Quanto ao sexo, pode-se assinalar que, para a medicina, ele está relacionado diretamente ao órgão e a seu funcionamento, sendo, por isso, que a medicina trata as disfunções a partir do órgão, confiando em poder fazer surgir o desejo. Para a psicanálise, o sexo é relativo a um sujeito que se caracteriza por sua "falta-a-ser", por isso vão-se tratar as disfunções pelas relações que esse sujeito estabelece com o objeto de seu desejo, na esperança, por que não?, de se resolver os impasses apresentados pelas anormalidades de função do órgão. 
Para levar à frente nosso trabalho, será preciso introduzir aqui um outro conceito: o sintoma. É pelo sintoma, como aquilo que diz de uma disfunção qualquer, que se pode verificar as diferenças, teórica e prática, das abordagens propostas pela medicina e pela psicanálise. Será, pois, através do sintoma que será encaminhada a questão: “O que é a saúde para o sexo?” Em outros termos, tratar-se-á o tema da saúde pelo sintoma para verificar que, como veremos adiante, a saúde, do ponto de vista psicanalítico, consiste em saber fazer algo com o sintoma.
O sintoma, visto pela psicanálise, pode ser definido de uma forma bem simples: é uma solução para se evitar o encontro com a castração. 
A castração, outro conceito aqui introduzido, pode ser entendida como um "menos-de-gozo" que advém da extração que o significante opera no campo do Outro. Isto esclarece a idéia de que, para o ser humano, o gozo — termo que deve ser situado em oposição a um outro: o prazer — está desde sempre marcado por uma perda, o que implica que a insatisfação é a marca que caracteriza todo psiquismo. Essa é a operação que traz como consequência, como efeito, o sujeito do inconsciente, e instala, no mesmo movimento, o que se denomina um mal-estar, um certo incômodo representado pela presença de um objeto que foi extraído do campo do Outro e que permanece como um resto não absorvido pelo simbólico, ou seja, um resto que permanece como o mais íntimo e, também, absolutamente estranho para cada sujeito. Essa presença, marcando um impossível, vai gerar um movimento de busca incessante. Esse movimento tem a intenção explícita de restituir o status quo anterior na busca do gozo perdido, esclarecendo que é a partir do que se chama "menos-de-gozo! que se vai instalar o que Lacan denominou Automaton — a repetição da impossibilidade na cadeia significante. Essa repetição, ou seja isso que “não cessa de se escrever” é uma necessidade que vem dizer da impossibilidade (o que “não cessa de não se escrever”) que o próprio recalque originário (Urverdrängung) produz. Contudo, todo esse movimento só se sustenta por existirem pontos de encontros — tiqué — que, pelo fato mesmo de serem sempre faltosos, acenam com a possibilidade de uma certa realização.

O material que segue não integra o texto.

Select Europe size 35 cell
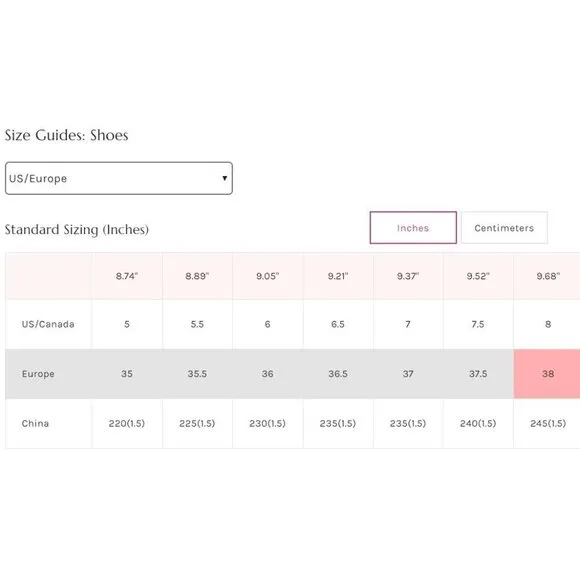 pyautogui.click(x=127, y=374)
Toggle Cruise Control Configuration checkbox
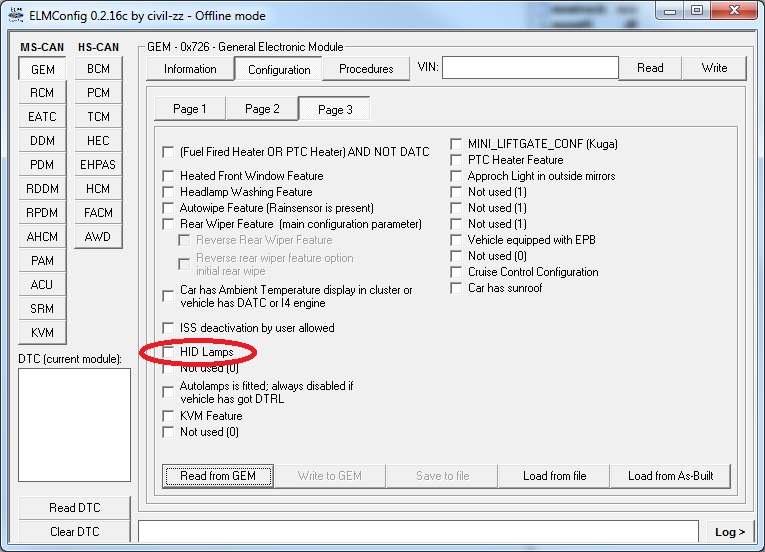 pos(456,272)
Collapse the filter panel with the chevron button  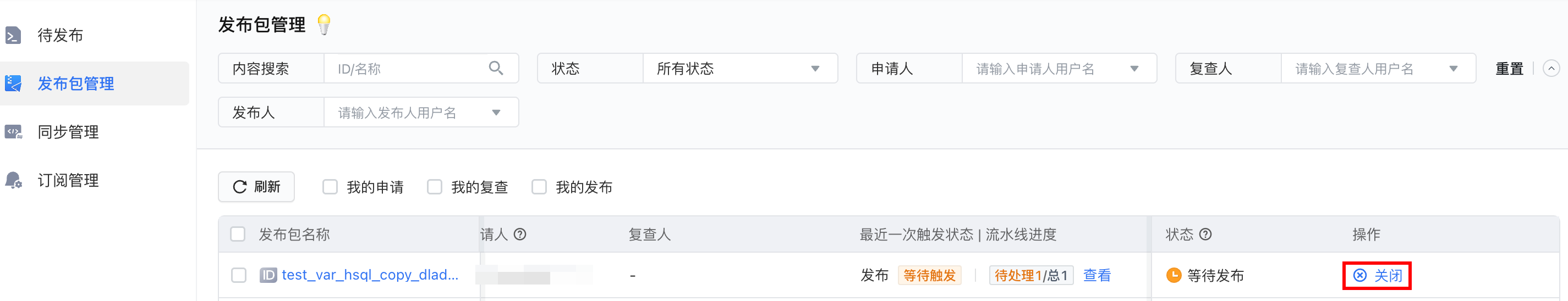coord(1551,68)
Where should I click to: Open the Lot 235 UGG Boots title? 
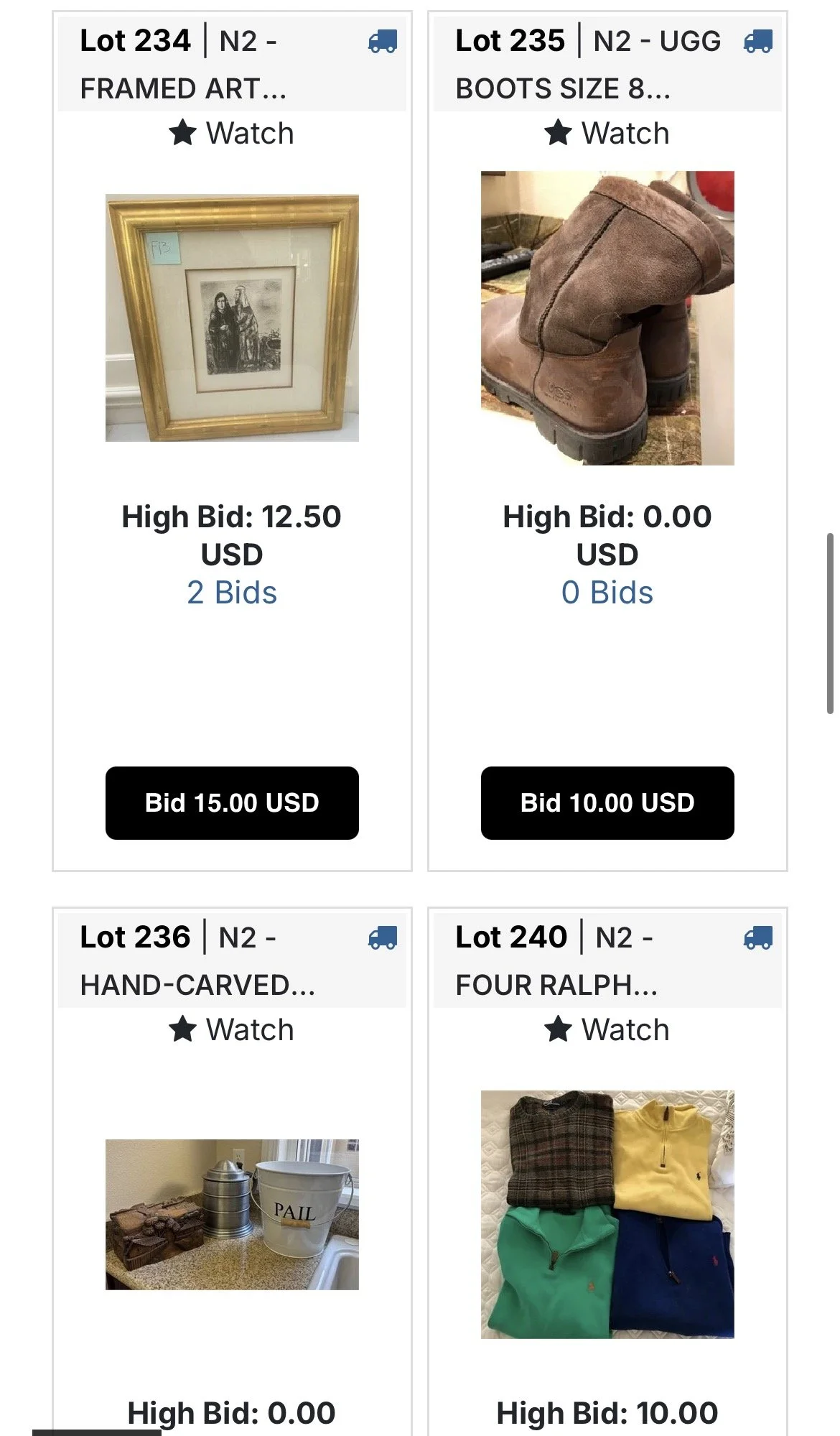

Assim, entre o que “não cessa de não se escrever” (o impossível) e o que “não cessa de se escrever” (necessário), vai-se deparar com um sujeito que, como diz Freud, tem que se haver com um dispêndio de energia adicional para lutar contra o desprazer (Unlust) ou sofrimento (Leiden) que essa situação cria. Sendo isso o que todo ser falante tem como fundamento de sua estrutura, existe, ainda conforme Freud, uma precondição na formação de sintomas para cada sujeito.
O sintoma, tal como definido por Freud, é “o resultado de um conflito, que surge em virtude de um novo método de satisfazer a libido (Libidobefriedigung). As duas forças que entraram em luta — que poderiam ser representadas pelos dois movimentos: “não cessa de não se escrever” e “não cessa de se escrever” — encontram-se novamente no sintoma e se reconciliam, por assim dizer, através do acordo representado pelo sintoma formado”. Em outras palavras pode-se dizer que esse “acordo” seria uma negociação feita de tal forma que o sujeito diria assim: “pago um preço para não saber que existe algo que 'não cessa de não escrever', e esse preço é uma satisfação substitutiva que, ao mesmo tempo em que provoca um certo desprazer (Unlust), é onde posso obter minha satisfação".
Então, têm-se alguns dados que são muitos importantes para o desenvolvimento deste trabalho: o sintoma é uma tentativa de criar uma harmonia, ali, onde um menos se instalou, provocando uma desarmonia.